4 of 4 people found the following review helpful By Dangerous Dave TOP 500 REVIEWER on 5 Jun. 2011
Format: Audio CD
"Elvis" was the second of the man's albums and was the first to feature purely RCA studio material - his first album had been bulked up by tracks recorded whilst he was still at Sun. The CD release adds six tracks recorded in the same timeframe (mid to late 1956) and released as singles.

The breakdown of the 12 tracks on the original album was as follows: 4 rockers (inc. 3 Little Richard covers), 4 ballads, 2 easy-listening (or what we used to call middle-of-the-road), 1 mid tempo old country chugalong, and 1 blues (a cover of yet another Arthur "Big Boy" Crudup number - Elvis evidently obviously knew his catalogue well). The 6 bonus tracks have a not dissimilar profile: 2 rockers, 3 ballads, 1 R&B number. Difficult to avoid the impression that, from as early as his second album, Elvis was being groomed for adult acceptance. Most worrying to me were the pair I've labelled, with tongue slightly in cheek, as easy-listening.

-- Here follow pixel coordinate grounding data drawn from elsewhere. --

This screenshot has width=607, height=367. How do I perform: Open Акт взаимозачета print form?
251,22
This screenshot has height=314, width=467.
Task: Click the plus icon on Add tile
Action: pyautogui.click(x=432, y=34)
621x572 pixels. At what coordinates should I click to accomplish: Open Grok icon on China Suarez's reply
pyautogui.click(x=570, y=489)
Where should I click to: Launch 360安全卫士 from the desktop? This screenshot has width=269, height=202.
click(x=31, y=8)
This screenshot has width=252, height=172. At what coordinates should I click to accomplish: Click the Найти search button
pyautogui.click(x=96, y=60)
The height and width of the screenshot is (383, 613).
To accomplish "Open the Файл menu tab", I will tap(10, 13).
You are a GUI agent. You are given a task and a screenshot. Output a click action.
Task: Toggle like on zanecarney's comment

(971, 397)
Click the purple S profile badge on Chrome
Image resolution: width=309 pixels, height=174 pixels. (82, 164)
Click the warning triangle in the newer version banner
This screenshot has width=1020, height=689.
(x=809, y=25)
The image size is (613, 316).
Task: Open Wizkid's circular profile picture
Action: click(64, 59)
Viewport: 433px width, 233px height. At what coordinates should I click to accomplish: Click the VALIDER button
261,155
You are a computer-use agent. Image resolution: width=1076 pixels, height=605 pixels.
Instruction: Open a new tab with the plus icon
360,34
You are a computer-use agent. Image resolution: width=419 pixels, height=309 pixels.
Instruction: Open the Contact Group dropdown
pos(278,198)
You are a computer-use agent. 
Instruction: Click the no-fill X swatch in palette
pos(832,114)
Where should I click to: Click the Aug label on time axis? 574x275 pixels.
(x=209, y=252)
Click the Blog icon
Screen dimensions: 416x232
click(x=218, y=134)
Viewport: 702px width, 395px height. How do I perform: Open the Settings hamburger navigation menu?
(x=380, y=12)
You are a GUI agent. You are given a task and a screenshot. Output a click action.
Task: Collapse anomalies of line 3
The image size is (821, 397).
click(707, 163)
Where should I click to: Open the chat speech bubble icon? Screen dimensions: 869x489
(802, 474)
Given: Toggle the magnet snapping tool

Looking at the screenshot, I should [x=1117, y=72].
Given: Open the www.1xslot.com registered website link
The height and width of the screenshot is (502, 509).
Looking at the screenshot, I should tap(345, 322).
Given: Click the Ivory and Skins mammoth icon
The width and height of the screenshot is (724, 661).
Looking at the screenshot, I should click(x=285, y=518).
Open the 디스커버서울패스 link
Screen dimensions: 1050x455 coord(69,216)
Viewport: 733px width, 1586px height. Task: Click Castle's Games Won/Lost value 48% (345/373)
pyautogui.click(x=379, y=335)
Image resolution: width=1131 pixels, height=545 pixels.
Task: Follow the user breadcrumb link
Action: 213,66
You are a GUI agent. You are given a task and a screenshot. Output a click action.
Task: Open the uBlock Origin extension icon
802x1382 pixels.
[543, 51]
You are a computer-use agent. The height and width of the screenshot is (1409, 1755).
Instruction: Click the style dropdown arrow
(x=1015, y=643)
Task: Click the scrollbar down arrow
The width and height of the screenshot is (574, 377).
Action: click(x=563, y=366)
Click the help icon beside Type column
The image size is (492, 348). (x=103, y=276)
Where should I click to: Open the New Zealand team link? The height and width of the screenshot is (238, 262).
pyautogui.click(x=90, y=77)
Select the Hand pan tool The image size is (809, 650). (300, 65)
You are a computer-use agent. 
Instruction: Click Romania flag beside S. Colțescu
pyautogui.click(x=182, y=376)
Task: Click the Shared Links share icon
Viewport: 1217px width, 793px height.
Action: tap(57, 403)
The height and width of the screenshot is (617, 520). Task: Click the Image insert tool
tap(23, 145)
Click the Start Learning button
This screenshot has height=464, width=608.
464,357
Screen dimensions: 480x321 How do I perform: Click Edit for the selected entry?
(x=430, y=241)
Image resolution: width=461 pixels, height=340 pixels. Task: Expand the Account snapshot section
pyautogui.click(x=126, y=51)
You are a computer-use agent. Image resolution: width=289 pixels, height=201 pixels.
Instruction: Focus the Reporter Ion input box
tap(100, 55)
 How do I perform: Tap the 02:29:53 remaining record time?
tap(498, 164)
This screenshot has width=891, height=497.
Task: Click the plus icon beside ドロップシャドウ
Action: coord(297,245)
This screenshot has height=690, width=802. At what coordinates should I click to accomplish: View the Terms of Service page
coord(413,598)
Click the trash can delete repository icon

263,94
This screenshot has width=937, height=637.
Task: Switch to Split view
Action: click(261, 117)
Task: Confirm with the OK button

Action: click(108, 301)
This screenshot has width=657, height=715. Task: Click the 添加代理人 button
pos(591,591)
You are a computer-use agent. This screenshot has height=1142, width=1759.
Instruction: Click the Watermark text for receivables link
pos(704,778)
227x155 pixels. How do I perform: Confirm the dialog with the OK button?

The first was "Anyplace is Paradise". The otherwise excellent Notes refer to it as jazzy and state that "few had the in-depth musical knowledge to make this song work". I'm more inclined to think that there was someone in the control booth saying "you know that guy doesn't sound too bad when you give him a half decent song". The other track was "How do you think I feel". If I can quote the Notes again "an engagingly light rhumba treatment". This was the sort of thing that Elvis would trot out during the bad years, could even have been the theme song from one of the fluffy movies. OK I've got that out of my system. Neither is terrible but they weren't the sort of things I wanted to hear in 1957.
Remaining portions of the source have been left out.